> [WHAT IS EXPECTED]: Whatever lies between the line that holds "Image resolution: width=1024" and the final line of the records below, both included, should be repeated exactly; leave out the pictures and add nothing.

> [DATA FOR THIS TASK]:
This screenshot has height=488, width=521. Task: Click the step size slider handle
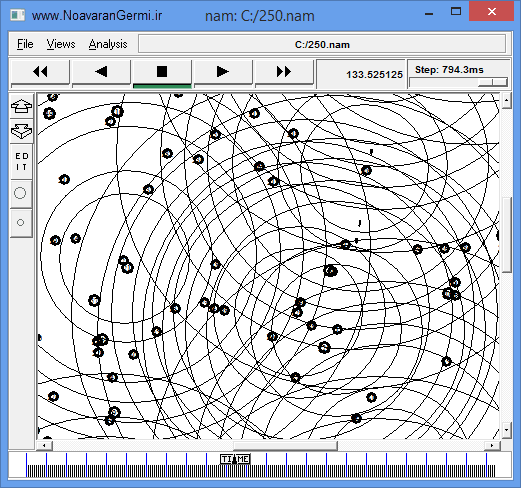pos(493,82)
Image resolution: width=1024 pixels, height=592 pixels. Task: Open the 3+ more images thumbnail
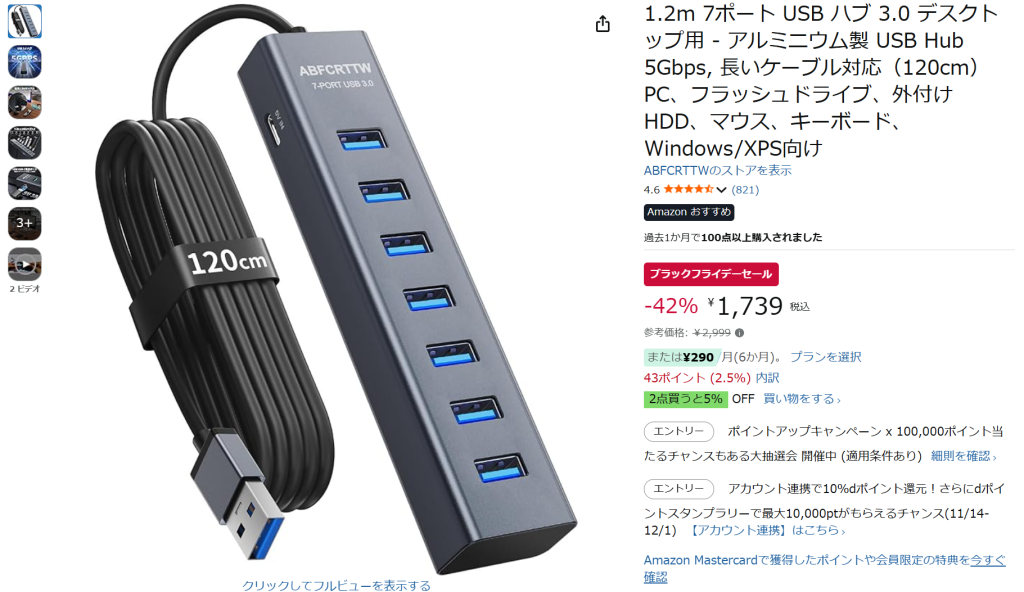25,223
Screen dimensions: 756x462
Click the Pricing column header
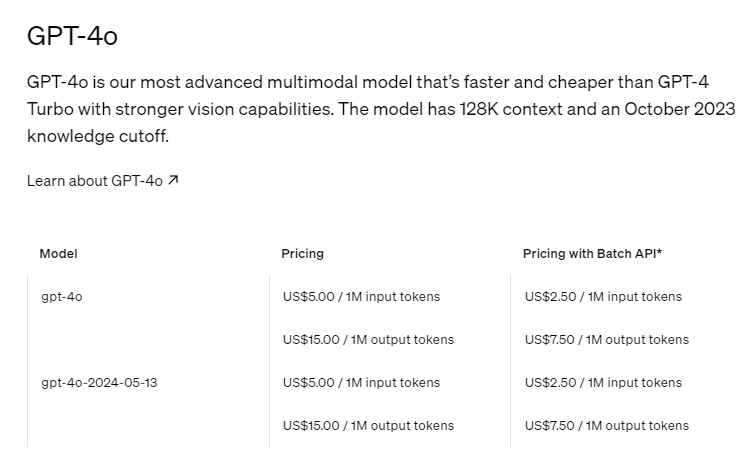(x=302, y=254)
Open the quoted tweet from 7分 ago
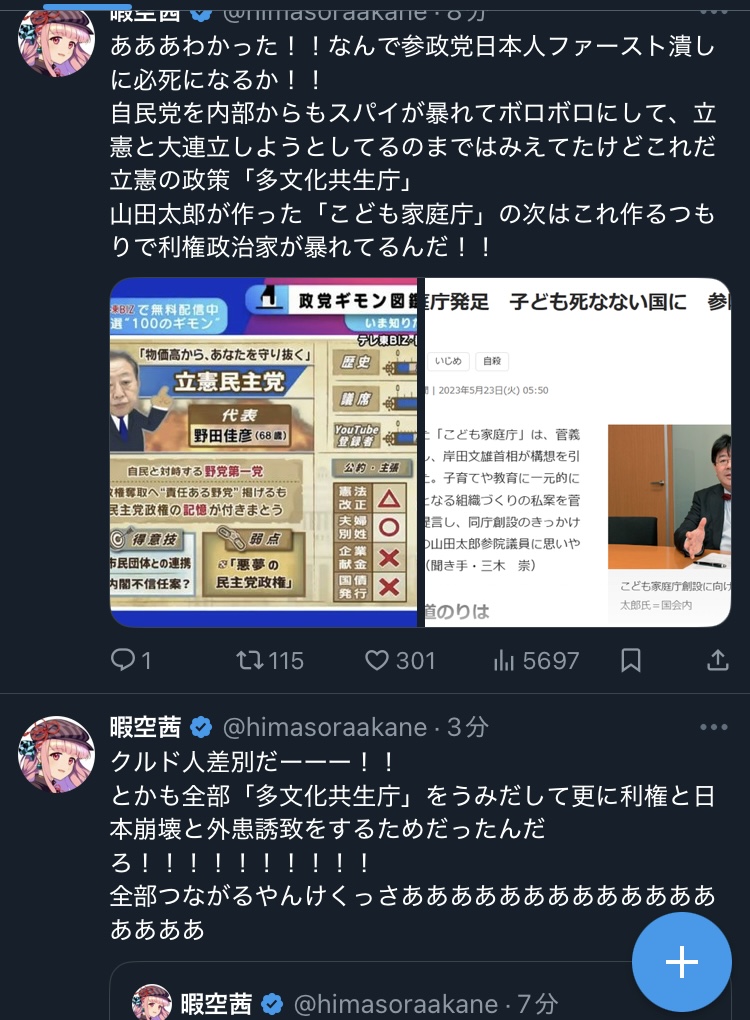This screenshot has width=750, height=1020. pos(420,991)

> [RESPONSE AREA]:
Image resolution: width=1024 pixels, height=592 pixels. Task: Open the 3+ more images thumbnail
25,223
Screen dimensions: 756x462
Click the Pricing column header
(x=302, y=254)
Open the quoted tweet from 7分 ago
This screenshot has width=750, height=1020. pos(420,991)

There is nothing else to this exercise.